Experimental evidence later refuted Fibiger's Nobel Prize discovery. In 1918, there was a critical comment from F. D. Bullock and G. L. Rohdenburg that Fibiger could have confused cancer-like (neoplastic) tumour from true (metastatic) cancer, and that he had not induced actual cancer. But Fibiger responded "That these tumors are true carcinomata cannot, thus, be doubted, and the fact that they may occur in younger animals does not diminish our right to range them among the true malignant neoplasms." After his death in 1928, there was a better understanding of the nature of cancer—on the differences of neoplastic tumour and malignant tumours (cancer), challenging the claims of Fibiger. The most important criticism was by Richard Douglas Passey, with his colleagues A. Léese, and J.C. Knox. Their experimental conclusions were that the nematode could not cause cancer, and that experimentally-induced cancer was due to other factors such as vitamin A deficiency. Fibiger used a vitamin A-less diet for his experimental rats, and it was by then established that vitamin A deprivation alone could induce cancer. An elaborate experiment by W. Cramer in 1937 came to the conclusion that Fibiger's tumour could not be a true cancer.

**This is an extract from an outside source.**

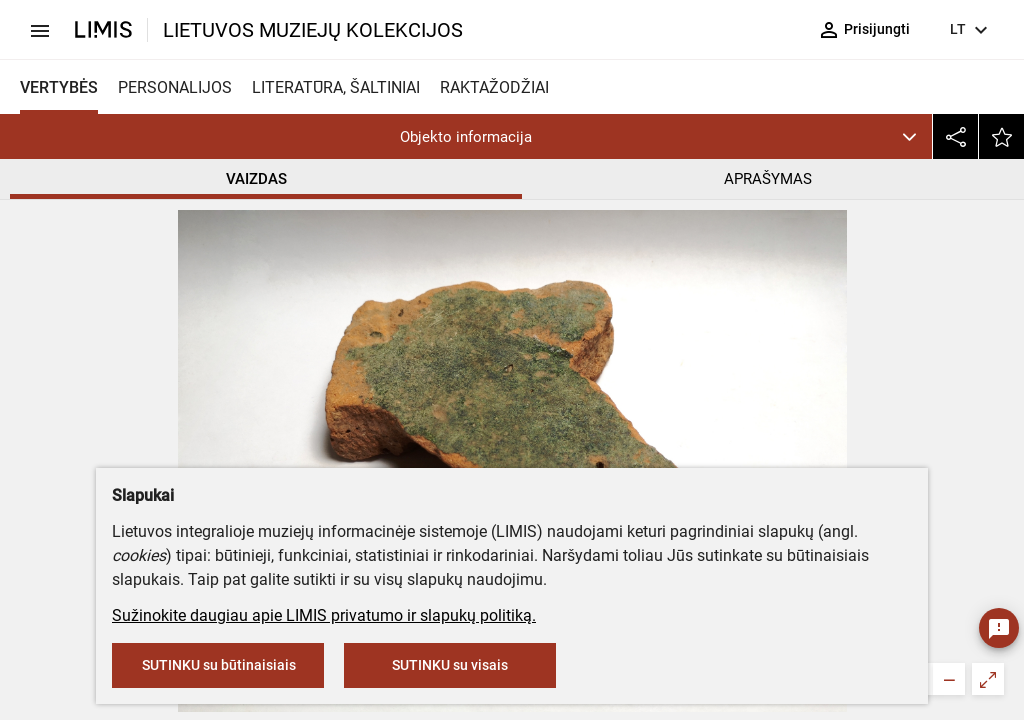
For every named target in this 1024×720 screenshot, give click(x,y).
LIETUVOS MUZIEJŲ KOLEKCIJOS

A more rigorous study was done by Claude R. Hitchcock and E. T. Bell in 1952. They repeated Fibiger's experiments using advanced techniques, and concluded that the tumours induced by the nematode in rats were metaplasia, not cancer. All tumours were due to vitamin A deficiency. Systematic reanalysis of Fibiger's data also gave the same conclusion that G. neoplasticum can cause tumour, but is not carcinogenic by itself.